David Simon and William F. Zorzi's Show Me a Hero
My most memorable viewing experience last year was seeing the entirety of The Wire for the first time.  I was astounded by Simon's ability to simultaneously juggle so many rich characters and the way he so gracefully glided around the different corners of the carefully detailed and observed world he had created.  Simon moves the focus from Baltimore to Yonkers but the result is similar, another microscopic study of a section of our community and a work that not only lodges itself deeply into our personal and moral fabric, but shifts us.  

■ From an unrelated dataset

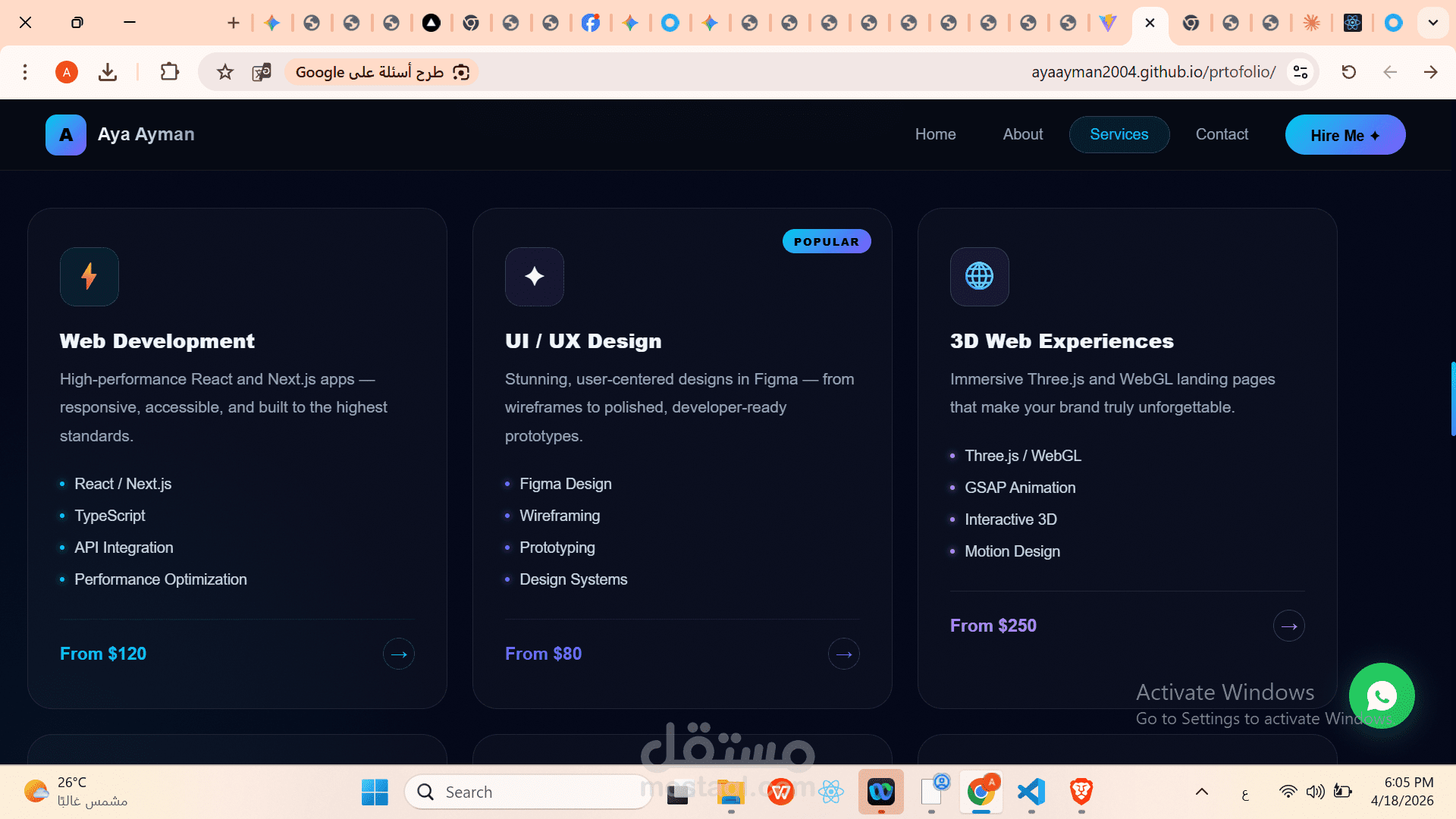The width and height of the screenshot is (1456, 819).
Task: Select the Contact nav item
Action: click(1222, 134)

David Lynch's Twin Peaks (TV show)
As a long time fan of Lynch I figured it was about time I sit down and watch the entirety of the two seasons of Twin Peaks.  I also wanted to make sure I was caught up when the new batch premieres in 2017.  Although not every moment is fully captivating, the show rises above any other I have seen in its casting, its fearlessness and the primal power of its greatest scenes.  Nothing topped the final episode for me but other unforgettable moments include Leland Palmer and Madeleine's final scene, Coop's Tibetan Method, and any scene that bears the threat of Leo coming home.
Jeffrey Dupre and Maro Chermayeff''s Soundbreaking
The access that the filmmakers had, most likely because of Sir George Martin's involvement, is extraordinary.  And the fact that they chose to tell the story thematically rather than chronologically gives the film a pulse and an entertainment quotient that Ken Burns' work never seems to achieve.